**TASK BRIEF:** Copy out the entries below, from the line that contains "How do I perform: Collapse" through the line that contains "Action: (x=171, y=68)", character for character.

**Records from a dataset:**
=-=-=-=-=
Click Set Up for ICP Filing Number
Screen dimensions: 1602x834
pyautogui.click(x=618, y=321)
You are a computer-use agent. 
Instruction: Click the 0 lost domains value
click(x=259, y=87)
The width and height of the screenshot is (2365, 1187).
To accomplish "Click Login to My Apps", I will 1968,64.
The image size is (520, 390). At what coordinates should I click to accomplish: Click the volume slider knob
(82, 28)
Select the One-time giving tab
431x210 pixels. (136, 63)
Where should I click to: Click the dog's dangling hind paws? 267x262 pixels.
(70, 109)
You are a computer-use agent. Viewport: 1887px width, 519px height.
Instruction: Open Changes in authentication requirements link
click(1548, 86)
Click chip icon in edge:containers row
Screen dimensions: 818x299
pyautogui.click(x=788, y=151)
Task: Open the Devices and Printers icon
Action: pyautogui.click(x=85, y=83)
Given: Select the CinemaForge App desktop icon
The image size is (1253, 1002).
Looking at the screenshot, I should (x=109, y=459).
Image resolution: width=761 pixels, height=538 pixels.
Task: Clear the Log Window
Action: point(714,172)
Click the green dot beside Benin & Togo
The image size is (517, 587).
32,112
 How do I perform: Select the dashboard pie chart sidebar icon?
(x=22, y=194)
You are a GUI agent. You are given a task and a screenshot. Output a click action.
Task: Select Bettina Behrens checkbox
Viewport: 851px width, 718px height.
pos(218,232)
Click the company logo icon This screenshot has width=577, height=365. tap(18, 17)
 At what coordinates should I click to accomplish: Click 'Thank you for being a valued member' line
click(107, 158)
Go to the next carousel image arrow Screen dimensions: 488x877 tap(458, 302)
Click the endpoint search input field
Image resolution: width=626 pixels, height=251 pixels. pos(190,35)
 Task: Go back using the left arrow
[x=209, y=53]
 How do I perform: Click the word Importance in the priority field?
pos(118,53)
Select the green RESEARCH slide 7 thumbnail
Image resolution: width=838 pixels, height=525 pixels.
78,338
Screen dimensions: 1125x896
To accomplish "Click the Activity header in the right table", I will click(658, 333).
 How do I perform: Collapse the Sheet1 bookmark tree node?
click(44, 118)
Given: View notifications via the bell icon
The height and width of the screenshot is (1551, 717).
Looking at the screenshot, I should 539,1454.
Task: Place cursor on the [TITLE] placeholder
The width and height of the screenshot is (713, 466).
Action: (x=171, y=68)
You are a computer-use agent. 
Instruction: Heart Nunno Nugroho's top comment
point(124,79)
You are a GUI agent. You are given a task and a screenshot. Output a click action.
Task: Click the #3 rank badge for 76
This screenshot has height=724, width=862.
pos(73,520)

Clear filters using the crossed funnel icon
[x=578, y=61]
=-=-=-=-=
**RIGHT ANSWER:**
 How do I perform: Collapse the Sheet1 bookmark tree node?
click(44, 118)
Given: View notifications via the bell icon
The height and width of the screenshot is (1551, 717).
Looking at the screenshot, I should 539,1454.
Task: Place cursor on the [TITLE] placeholder
The width and height of the screenshot is (713, 466).
Action: (x=171, y=68)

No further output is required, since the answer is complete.